LIDAR projects require an expert who understands the workflow and details of each subsystem and can recognize consistent and accurate data.
In contrast, photogrammetry-based workflows are more forgiving. The redundancy created by multiple, overlapping images of the same point on the ground enables error correction during processing and translates to high-accuracy outputs, even in non-ideal conditions or operations. The shorter learning curve for drone-based photogrammetry (even for operators with no prior experience), leads to greater flexibility and cost-effectiveness.
The ease of use of photogrammetry solutions like the WingtraOne translates into greater operational flexibility, the ability to deploy multiple systems to cover distributed sites, greater frequency of captures, and overall reduced costs.

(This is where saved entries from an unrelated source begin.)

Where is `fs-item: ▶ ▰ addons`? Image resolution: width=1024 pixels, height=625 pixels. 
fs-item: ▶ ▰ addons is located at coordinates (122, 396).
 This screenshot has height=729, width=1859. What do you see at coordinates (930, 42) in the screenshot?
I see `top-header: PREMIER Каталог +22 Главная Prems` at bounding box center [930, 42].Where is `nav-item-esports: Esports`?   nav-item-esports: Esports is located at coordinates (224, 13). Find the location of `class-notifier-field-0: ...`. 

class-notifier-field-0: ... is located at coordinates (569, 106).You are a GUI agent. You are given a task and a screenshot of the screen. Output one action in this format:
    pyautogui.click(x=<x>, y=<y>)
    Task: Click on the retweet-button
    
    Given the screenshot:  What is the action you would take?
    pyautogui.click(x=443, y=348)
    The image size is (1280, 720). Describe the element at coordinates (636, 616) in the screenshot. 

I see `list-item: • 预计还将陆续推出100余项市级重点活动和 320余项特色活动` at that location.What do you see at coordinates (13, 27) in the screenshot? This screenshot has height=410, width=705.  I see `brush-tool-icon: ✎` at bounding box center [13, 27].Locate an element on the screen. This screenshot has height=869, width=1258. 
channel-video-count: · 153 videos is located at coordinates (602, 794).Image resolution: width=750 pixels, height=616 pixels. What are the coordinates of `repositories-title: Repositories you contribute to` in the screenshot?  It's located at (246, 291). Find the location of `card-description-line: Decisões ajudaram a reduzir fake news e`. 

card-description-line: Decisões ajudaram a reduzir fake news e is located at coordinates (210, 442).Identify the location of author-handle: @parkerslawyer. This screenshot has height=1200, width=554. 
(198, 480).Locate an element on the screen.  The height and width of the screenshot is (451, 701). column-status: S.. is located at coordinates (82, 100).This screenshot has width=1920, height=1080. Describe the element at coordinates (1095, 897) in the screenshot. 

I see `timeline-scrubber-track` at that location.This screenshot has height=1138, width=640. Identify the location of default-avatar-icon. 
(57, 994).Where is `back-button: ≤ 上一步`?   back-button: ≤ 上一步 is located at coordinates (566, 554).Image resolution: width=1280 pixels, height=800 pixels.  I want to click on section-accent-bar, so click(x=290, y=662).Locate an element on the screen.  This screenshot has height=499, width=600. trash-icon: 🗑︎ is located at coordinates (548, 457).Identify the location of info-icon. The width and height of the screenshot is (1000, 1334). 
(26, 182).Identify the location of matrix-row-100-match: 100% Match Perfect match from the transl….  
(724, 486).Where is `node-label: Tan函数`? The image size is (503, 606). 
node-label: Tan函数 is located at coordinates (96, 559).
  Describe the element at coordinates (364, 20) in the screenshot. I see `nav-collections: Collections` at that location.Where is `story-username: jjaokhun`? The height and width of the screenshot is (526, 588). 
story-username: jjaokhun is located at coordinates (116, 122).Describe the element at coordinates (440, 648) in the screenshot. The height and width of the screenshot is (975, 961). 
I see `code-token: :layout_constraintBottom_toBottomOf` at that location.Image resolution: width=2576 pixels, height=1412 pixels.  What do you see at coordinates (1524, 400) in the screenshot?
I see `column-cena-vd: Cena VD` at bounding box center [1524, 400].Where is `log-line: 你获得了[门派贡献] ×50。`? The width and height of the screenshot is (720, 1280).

We have explored the differences between how photogrammetry and LIDAR work and the similarities in their outputs and learned about situations where each technology can be best applied. And while some specific applications might justify the cost and complexity of LIDAR, photogrammetry can meet most of the everyday challenges presented across a range of projects and industries, providing exceptional accuracy and stunningly detailed maps, available on demand and with minimal expertise overhead.
So if you don’t need what LIDAR uniquely provides—specifically to mid- or large-scale forests with heavy but penetrable canopy—you can do more using photogrammetry coupled with a professional drone for significantly less money and complexity.